Coma Cluster Treasury Survey

Project Overview - Objective 3

The Global Structure and Scaling Laws of Dwarf Galaxies

Despite being the most numerous type of galaxy in nearby clusters, dwarf galaxies are among the most poorly studied due to their faint, low surface brightness levels (22 < μe < 26 B mag arcsec-2). Like their more massive counterparts, dwarf galaxies exhibit well-defined correlations between their various physical (global) parameters, such as luminosity, size, surface brightness, colour, internal dynamics, and chemical abundances. These so-called "scaling laws" reveal a great deal about the physical processes which operated during the early stages of galaxy formation, of which major contributors are feedback from star-formation, gravitational (tidal) interactions with other galaxies, and interactions with the hot intergalactic gas which encompasses clusters.

The study of these "scaling laws" in various environments (e.g., a densely populated cluster versus the isolation of field galaxies) provides the key observational reference needed to test specific predictions of current theoretical models of dwarf galaxy formation and evolution. For instance, the "galaxy harassment model" predicts that both dwarf elliptical (dE) and dwarf lenticular (dS0) galaxies in the highest-density cluster regions should have steeper light profiles, a higher fraction will be nucleated, the fraction of any remaining disk structure should be lower, and they should have higher metallicities than those located in lower-density environments. On the other hand, "hierarchical models" predict old ages and low metallicities for dE/dS0 galaxies in high-density environments. Alternatively, younger ages and higher metallicities in lower-density cluster environments would support their evolution from accreted field galaxies.

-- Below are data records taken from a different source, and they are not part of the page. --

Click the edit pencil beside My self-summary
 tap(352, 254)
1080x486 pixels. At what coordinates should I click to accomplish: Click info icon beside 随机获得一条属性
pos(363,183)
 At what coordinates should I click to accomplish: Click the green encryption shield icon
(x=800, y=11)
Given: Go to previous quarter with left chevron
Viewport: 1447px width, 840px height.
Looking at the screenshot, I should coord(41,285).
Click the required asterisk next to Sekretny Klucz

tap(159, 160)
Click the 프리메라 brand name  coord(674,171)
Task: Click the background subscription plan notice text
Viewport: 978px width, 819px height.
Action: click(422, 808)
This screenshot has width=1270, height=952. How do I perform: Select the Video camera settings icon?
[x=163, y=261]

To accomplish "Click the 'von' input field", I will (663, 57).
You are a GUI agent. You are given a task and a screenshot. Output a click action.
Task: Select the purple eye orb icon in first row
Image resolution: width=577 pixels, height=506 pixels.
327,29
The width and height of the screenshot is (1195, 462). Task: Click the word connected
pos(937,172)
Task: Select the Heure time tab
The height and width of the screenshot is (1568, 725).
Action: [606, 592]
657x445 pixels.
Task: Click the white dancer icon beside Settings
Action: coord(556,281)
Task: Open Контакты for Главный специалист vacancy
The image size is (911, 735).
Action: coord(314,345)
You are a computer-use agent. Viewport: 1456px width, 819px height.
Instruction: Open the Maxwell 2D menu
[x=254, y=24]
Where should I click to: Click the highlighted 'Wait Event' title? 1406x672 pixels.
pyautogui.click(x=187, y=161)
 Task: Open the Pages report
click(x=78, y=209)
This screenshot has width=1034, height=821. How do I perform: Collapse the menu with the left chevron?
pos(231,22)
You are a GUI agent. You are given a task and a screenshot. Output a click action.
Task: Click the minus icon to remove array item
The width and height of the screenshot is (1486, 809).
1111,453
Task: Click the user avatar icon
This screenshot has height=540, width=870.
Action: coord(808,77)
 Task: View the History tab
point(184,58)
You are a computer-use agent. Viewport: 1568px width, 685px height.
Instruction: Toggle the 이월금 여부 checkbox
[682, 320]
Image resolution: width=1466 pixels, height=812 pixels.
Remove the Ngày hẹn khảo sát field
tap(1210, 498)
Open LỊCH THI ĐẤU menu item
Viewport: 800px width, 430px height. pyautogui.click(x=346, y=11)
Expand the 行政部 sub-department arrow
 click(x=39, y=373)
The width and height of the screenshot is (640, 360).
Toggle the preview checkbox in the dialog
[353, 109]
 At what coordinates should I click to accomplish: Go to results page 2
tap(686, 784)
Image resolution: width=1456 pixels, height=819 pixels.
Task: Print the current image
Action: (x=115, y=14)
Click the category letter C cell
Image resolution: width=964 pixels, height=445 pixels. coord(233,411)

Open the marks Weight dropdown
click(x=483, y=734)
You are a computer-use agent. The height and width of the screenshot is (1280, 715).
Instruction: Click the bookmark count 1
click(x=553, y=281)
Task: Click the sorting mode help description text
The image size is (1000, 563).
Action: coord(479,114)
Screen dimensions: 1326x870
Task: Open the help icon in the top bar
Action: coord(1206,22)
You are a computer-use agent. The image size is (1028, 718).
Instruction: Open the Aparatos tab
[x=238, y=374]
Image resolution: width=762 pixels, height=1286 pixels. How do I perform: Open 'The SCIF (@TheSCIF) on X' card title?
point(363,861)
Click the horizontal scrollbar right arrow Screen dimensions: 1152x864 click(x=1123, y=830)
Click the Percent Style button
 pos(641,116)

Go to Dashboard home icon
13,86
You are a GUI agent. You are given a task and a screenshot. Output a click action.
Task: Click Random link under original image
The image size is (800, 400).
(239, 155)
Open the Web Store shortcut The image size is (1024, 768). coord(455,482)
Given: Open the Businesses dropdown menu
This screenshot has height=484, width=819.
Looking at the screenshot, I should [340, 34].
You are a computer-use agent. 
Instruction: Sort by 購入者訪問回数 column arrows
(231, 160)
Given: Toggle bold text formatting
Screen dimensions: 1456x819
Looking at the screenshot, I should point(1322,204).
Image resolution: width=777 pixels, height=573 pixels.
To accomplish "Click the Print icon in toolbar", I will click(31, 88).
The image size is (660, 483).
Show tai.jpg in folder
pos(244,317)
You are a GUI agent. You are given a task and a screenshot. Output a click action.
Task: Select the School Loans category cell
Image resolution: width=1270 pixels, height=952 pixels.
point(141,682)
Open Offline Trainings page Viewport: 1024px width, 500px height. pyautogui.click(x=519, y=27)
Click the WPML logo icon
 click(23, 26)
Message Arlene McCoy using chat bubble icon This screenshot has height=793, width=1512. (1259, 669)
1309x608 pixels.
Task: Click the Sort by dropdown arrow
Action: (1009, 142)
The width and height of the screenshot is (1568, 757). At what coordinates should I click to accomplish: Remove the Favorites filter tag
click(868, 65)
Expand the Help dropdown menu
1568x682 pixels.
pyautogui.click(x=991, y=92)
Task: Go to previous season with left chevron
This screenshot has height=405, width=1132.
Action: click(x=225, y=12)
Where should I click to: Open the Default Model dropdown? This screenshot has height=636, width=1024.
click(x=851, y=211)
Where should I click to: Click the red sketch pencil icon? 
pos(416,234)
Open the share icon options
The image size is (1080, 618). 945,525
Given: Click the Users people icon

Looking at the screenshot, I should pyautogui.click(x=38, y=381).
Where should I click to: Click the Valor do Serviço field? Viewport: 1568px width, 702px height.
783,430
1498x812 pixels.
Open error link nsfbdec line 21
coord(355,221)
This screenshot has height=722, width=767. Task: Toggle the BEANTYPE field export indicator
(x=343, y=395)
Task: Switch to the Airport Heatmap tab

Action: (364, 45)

Our team is acquiring chemical abundance measurements, known as line strength indices, and internal dynamical measurements, known as velocity dispersions, for hundreds of dE/dS0 galaxies in the core and infall region of the Coma cluster. Together with measurements of the galaxy sizes and brightnesses from the HST images, we can perform a comprehensive study of the "scaling laws" for dE/dS0s galaxies. Comparison between the slope and scatter of these scaling laws for the Coma core, Coma infall region, lower density clusters, and field samples will enable one to test for any environmental effects on the structural and stellar population properties of dwarf galaxies.

Ultra Compact Dwarf galaxies

We will also search for a possible population of Ultra Compact Dwarf (UCD) galaxies; a relatively new addition to the family of small stellar systems. To date they have been detected in the less dense Fornax and Virgo galaxy clusters. They range in brightness from MV = -13.5 mag down to the magnitudes of the brightest globular clusters. Their origin, and indeed their status as a separate class of object, remains unknown. A study of the abundance, structure and color of UCDs in a richer environment should help to constrain the viability of potential formation models.